*** Opening of Entries provided ***

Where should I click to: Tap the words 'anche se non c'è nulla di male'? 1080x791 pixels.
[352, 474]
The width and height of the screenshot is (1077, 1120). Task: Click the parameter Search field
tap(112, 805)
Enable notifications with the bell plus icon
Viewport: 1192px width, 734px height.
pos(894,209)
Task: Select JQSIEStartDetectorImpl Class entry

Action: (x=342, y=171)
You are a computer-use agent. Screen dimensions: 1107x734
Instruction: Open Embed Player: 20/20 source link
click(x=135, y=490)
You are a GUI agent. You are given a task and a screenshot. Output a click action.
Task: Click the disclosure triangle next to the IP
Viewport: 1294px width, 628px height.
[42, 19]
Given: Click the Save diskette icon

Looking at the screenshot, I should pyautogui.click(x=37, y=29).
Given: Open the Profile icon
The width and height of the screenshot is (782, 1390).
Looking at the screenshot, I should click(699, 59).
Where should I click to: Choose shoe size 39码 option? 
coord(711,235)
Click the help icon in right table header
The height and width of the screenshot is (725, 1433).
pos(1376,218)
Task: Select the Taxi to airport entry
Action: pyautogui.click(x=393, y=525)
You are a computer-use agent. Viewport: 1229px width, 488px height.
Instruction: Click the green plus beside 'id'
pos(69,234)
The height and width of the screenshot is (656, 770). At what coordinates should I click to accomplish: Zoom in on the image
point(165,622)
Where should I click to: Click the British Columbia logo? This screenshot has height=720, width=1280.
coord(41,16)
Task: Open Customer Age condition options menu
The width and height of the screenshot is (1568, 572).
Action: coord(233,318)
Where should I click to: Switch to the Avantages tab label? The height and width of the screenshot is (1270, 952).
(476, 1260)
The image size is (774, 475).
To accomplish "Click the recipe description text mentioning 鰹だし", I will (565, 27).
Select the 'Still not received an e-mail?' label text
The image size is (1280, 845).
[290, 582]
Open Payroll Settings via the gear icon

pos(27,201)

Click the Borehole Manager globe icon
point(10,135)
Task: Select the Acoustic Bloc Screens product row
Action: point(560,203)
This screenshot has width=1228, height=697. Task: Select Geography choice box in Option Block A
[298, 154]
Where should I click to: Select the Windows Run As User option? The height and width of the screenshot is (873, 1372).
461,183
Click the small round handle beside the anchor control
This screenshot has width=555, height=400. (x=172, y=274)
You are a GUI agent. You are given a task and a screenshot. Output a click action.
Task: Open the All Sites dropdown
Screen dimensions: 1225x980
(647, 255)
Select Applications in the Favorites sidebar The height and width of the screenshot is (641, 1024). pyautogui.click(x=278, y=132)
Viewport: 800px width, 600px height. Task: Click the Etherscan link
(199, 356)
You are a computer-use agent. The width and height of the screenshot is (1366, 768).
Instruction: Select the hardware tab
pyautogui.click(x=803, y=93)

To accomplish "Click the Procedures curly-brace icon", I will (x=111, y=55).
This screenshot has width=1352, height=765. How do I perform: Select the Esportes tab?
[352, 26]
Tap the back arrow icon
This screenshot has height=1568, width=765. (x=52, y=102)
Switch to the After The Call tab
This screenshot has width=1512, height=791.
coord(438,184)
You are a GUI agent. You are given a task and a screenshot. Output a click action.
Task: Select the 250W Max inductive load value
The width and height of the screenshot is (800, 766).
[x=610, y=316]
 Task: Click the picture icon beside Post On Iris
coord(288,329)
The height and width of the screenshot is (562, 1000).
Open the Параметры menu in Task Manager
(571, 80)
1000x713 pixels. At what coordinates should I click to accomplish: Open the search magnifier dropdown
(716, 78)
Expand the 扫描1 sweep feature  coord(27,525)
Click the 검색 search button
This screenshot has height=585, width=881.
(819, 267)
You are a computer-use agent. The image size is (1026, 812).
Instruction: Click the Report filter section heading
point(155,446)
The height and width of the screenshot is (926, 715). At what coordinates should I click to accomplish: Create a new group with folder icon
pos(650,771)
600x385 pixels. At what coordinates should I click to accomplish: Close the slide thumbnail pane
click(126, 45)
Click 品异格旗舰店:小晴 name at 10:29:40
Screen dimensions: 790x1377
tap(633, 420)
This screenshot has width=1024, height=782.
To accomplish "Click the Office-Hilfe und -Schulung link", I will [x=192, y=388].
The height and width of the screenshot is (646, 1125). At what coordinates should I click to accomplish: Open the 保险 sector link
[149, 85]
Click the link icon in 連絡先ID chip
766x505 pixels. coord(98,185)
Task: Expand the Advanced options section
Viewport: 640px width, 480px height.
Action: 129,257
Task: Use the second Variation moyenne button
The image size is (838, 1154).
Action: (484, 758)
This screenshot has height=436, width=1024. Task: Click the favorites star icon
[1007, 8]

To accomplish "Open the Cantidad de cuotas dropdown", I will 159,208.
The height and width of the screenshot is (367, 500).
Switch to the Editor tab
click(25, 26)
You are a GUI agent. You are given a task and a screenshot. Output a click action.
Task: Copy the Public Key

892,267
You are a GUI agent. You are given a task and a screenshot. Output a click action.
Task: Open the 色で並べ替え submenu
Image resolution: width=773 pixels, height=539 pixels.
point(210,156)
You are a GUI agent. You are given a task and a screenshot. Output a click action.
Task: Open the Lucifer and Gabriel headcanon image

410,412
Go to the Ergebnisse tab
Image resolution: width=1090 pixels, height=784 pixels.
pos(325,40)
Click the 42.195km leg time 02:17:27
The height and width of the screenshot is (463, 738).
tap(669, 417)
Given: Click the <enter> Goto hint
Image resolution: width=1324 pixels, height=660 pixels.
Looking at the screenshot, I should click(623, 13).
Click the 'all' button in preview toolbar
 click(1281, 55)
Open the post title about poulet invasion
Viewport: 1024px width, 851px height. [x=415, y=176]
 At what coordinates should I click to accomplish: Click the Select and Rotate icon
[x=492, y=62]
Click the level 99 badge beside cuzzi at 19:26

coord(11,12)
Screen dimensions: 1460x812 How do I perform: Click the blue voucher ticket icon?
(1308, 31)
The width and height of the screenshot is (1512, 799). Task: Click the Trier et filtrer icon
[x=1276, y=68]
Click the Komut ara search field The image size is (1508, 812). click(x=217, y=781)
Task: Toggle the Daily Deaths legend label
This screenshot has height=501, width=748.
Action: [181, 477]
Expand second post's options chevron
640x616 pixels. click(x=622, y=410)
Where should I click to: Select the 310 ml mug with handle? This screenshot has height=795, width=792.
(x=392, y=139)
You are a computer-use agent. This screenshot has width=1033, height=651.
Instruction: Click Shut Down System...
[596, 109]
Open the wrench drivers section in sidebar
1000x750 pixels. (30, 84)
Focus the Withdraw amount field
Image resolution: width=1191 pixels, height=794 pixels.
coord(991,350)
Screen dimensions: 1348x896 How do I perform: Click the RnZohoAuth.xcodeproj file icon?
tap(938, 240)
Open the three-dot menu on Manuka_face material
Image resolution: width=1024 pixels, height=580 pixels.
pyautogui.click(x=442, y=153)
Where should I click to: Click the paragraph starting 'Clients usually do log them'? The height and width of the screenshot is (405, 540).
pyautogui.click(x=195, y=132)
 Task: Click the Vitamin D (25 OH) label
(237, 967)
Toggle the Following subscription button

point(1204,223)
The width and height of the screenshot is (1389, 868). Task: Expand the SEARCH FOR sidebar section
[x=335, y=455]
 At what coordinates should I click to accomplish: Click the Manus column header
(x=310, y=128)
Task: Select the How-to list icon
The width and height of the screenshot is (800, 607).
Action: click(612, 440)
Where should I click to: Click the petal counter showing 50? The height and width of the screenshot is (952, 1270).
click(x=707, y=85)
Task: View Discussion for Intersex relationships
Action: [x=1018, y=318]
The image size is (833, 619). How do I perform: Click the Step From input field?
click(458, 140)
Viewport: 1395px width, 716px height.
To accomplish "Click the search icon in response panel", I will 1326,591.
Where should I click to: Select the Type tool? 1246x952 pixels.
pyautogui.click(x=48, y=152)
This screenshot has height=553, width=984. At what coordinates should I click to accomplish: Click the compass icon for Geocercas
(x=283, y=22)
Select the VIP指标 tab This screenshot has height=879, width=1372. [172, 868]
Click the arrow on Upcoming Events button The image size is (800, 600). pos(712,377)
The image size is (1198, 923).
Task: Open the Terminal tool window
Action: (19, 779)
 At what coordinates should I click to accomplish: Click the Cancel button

*** Close of Entries provided ***

Some of the data mentions "computer". Copy every line where it does.

You are a computer-use agent. Screen dimensions: 1107x734
You are a computer-use agent. Viewport: 1229px width, 488px height.
You are a computer-use agent. The width and height of the screenshot is (1366, 768).
You are a computer-use agent. The image size is (1026, 812).
You are a computer-use agent. This screenshot has width=1033, height=651.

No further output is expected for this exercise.